Dataset items
....
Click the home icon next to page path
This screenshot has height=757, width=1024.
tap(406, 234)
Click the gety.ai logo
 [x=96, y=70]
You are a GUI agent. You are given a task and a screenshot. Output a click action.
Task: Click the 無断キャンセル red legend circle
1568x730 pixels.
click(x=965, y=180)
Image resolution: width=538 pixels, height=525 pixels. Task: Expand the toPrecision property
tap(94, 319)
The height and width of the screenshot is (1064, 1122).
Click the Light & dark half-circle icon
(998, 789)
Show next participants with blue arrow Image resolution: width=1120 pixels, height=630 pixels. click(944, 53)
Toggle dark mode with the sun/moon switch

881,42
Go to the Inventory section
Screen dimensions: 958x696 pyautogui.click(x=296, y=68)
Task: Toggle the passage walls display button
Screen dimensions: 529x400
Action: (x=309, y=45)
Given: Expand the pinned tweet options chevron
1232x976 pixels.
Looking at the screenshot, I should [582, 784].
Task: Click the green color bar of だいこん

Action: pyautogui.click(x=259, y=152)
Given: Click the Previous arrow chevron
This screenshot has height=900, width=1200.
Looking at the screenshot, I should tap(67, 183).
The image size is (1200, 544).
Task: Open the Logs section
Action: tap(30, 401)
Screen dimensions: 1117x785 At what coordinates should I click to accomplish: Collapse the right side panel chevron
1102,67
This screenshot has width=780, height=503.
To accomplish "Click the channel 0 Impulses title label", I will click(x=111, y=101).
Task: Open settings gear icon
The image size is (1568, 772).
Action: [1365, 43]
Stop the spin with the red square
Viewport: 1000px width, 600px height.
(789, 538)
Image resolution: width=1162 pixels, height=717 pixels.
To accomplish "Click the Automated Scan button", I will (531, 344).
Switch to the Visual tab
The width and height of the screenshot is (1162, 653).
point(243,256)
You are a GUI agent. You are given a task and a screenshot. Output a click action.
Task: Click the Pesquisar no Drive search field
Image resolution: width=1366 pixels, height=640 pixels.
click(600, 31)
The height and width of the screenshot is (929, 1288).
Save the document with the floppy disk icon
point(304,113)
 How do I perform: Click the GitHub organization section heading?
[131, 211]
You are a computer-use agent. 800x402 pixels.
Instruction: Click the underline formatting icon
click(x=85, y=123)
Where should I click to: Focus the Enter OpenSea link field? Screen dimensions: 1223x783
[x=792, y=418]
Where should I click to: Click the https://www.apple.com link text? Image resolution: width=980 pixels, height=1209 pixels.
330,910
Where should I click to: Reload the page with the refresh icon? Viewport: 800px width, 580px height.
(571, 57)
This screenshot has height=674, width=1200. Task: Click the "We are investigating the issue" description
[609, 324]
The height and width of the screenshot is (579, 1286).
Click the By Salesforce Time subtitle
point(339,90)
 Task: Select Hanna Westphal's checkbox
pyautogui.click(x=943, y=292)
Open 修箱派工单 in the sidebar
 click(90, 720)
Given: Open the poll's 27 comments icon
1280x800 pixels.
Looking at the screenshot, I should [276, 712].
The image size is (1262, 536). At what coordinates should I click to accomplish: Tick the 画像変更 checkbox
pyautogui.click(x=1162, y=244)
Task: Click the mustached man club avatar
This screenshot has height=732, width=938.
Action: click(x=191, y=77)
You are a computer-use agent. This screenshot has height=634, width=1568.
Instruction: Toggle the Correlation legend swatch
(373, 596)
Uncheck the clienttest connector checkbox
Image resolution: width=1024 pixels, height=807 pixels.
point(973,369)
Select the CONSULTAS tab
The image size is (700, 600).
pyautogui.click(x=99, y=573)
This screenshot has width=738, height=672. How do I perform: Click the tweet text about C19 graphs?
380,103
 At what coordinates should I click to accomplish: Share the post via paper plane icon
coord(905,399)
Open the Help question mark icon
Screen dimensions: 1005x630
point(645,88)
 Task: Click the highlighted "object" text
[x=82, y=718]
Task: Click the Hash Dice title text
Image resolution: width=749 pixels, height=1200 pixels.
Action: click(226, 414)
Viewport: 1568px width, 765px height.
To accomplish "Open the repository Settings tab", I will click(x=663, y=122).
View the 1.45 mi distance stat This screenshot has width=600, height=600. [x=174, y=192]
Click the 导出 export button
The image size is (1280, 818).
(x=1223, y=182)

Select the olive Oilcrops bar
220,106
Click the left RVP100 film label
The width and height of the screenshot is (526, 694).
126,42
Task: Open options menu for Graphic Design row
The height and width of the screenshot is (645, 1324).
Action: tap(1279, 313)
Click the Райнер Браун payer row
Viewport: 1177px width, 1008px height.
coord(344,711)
....
PROBLEM STATEMENT
Among the lines above, which ones hold the string "agent"? Show them.

EXPECTED OUTPUT
You are a GUI agent. You are given a task and a screenshot. Output a click action.
You are a GUI agent. You are given a task and a screenshot. Output a click action.
You are a computer-use agent. 800x402 pixels.
You are a computer-use agent. This screenshot has height=634, width=1568.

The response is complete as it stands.